Why You Should Consider Signing Up for a Whitewater Rowing Course


There is Always Something New to Learn 

Whether you are new to rafting or a seasoned veteran, there is always something you can learn. Especially from the people who make rafting their career. At ROW, we share this philosophy among our guide team as well. We are always learning tips and tricks from each other that can improve our technique, ease the wear on our bodies, or simply try something different to achieve a similar result. 

As a participant in one of our rowing clinics, you can be sure to learn something new. Our experienced instructors will meet you wherever you are at, and focus on your learning style to help you grow as a boater throughout the course. 

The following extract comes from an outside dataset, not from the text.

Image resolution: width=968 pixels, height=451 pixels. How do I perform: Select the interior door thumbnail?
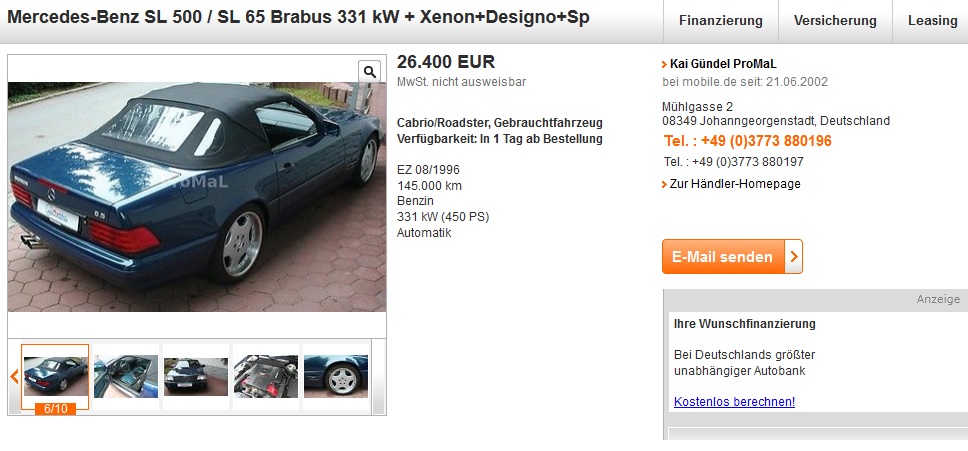click(126, 376)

ROW Adventures Whitewater ROWing Course Objectives:

  • Vastly improve your rowing skills
  • Gain familiarity with a variety of equipment
  • Practice rescue skills and discuss rescue theory
  • Improve your ability to read water
  • Develop your understanding of river etiquette
  • Learn a range of important knots and how to use throw bags
  • Practice proper boat spacing and order
  • Gain the confidence to scout rapids
  • Learn how to make informed decisions on the water


A man rowing a red raft with 4 passengers through a rapid


Instruction Catered to Your Experience

Newer rafters may simply need to learn the body mechanics of rowing a boat and basic water reading techniques. We always start with defensive rowing techniques. Pulling is the fundamental skill for a new rower. Not only is it a more powerful stroke, but it also slows everything down and helps give the rower more time to make a decision. We talk about how to combine pulling with aggressive boat angles to ensure your raft is in the correct current, thus avoiding various obstacles in the river. 

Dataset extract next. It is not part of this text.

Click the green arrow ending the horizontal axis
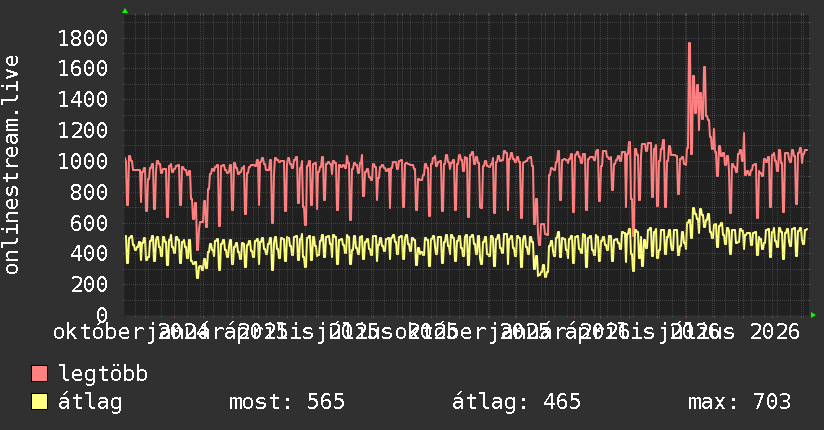Viewport: 824px width, 430px height. tap(813, 315)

More experienced rafters can learn proper oar shipping technique to navigate precisely past rocks or the shoreline. We can work on oar feathering. We can talk about feeling currents with your oars and what this will tell you about what the current is doing to your boat. We will practice using waves, rocks, and eddies to turn your boat or help change your boat's momentum. 


Pulling the oars through a raft on a gear boat


Opportunity to Understand and Break Bad Habits

Many rowers have bad habits. Some of these include pulling or pushing too often or at times when the other stroke would be the more effective maneuver. Another common mistake is inefficient use of the current. On big volume rivers, much of the time spent rowing is navigating through calmer stretches of river full of swirls, boils and eddies. In some ways, navigating these pools can actually be more difficult and frustrating than navigating the rapids. Reading the water becomes difficult as the signs are subtle. We will teach students about following the bubble line, when to use momentum, and when its time to turn your raft backwards and start pulling. 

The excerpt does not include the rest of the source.